To what degree should teachers seek to personalize their lessons for each individual student, and when does that pursuit become impractical?
How do the power dynamics of traditional classrooms contribute to an open learning environment?

Thursday, February 16, 2017

Abstract Concepts and Subjective Experience

I am intrigued still by Socrates' practice of moving conversations from the specifics of peoples' lives to more abstract concepts in order to defuse emotional tension in dialogue. This strategy seems to be quite effective in facilitating arguments, as opposed to disagreements based on subjective experience to which solutions can rarely be found.
I wonder how this way of framing dialogues works in our modern context, understanding that it seldom occurs. There seems to be an emphasis placed on individual experience and identity in our culture now, and while this kind of thinking about the external world and our relation to it may have its place, it may also jeopardize our ability to find common ground or transcend ourselves. Moreover, I find that this way of thinking often presupposes that direct experience with something is the only (or best) way to acquire knowledge about it, a notion with which I'm sure we could find fault.

Thursday, February 9, 2017

Characters and Conversation

Similar to Socrates' conversation with Euthyphro, Socrates is trying to define an abstract concept while talking with Meno; instead of piety, they are attempting to understand virtue. However, it seems clear that the tone of the conversation is different with Meno than it was with Euthyphro. Rather than intimidating and potentially offending Euthyphro's sense of knoweldge, Socrates seems to see more of an intellectual equal in Meno, and so their conversation is freer. I do not mean to imply that Socrates did take seriously what Euthyphro said--only that the conversation was halted in ways due to the naive character of Euthyphro. To that extant, I wonder how each conversation on the dialogues would be altered if they took place between different characters? Would Plato have written the same twists in conversation had he written the words for other characters? Moreover, could these conversations even have been conjured by Plato so as to have occurred between different people?

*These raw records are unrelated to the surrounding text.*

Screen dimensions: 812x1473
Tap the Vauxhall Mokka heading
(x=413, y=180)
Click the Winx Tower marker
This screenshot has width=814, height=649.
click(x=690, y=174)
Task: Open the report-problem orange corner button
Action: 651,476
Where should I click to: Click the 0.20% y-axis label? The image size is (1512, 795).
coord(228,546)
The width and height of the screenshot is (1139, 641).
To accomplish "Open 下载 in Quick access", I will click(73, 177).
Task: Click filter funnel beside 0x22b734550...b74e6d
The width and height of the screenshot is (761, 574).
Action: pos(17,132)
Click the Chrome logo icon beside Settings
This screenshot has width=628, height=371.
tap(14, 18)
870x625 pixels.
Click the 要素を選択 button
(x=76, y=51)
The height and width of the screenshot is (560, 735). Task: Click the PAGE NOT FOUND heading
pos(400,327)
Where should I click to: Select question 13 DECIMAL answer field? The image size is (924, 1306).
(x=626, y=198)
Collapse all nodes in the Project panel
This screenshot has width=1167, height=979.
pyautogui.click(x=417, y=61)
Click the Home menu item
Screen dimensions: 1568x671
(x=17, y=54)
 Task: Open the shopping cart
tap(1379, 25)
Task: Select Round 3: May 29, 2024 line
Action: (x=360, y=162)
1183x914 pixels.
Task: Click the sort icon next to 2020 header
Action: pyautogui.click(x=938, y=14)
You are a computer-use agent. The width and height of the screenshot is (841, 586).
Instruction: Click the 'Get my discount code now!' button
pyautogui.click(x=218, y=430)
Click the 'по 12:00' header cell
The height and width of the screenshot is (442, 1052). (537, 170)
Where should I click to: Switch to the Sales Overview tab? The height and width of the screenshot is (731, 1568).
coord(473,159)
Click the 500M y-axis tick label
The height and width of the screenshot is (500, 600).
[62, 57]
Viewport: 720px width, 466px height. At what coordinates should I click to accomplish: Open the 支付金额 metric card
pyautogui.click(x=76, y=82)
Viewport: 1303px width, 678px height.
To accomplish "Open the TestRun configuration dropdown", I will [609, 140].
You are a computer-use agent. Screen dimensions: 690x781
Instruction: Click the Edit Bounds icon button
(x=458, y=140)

Thursday, February 2, 2017

The Hoi Polloi

I am interested in Socrates' and Crito's discussion of concerning themselves with only what is true, and not what the masses believe to be so. While of course something is not true just because people believe it is, and there should always be an emphasis on people reevaluating their preconceived notions of the world, to what extant should the larger population's opinions and "truths" be ignored? To some extant, reality is created, either by individuals, or by groups of people to form a culture. Even the reality of Socrates, as we all know, is created to an extant by the people who knew him in his life or wrote about him many years later.
I am a little concerned that Socrates' focus on truth, and not the hoi polloi, sets up an early example of an intellectual ivory tower, where people who think they have a better understanding of how to determine what is true alienate others and indirectly invalidate their experiences and intelligence. I think this is especially relevant given the current political climate and societal stratification, where everyone has access to different "facts" and almost no capability to find rhetorical common ground.
Should there be more of a pursuit to understand the truths of other people, even if they are not factually correct? And what role do people who have access to better, more accurate information have in spreading that knowledge in a way free of condescension and any sort of political or moral agenda?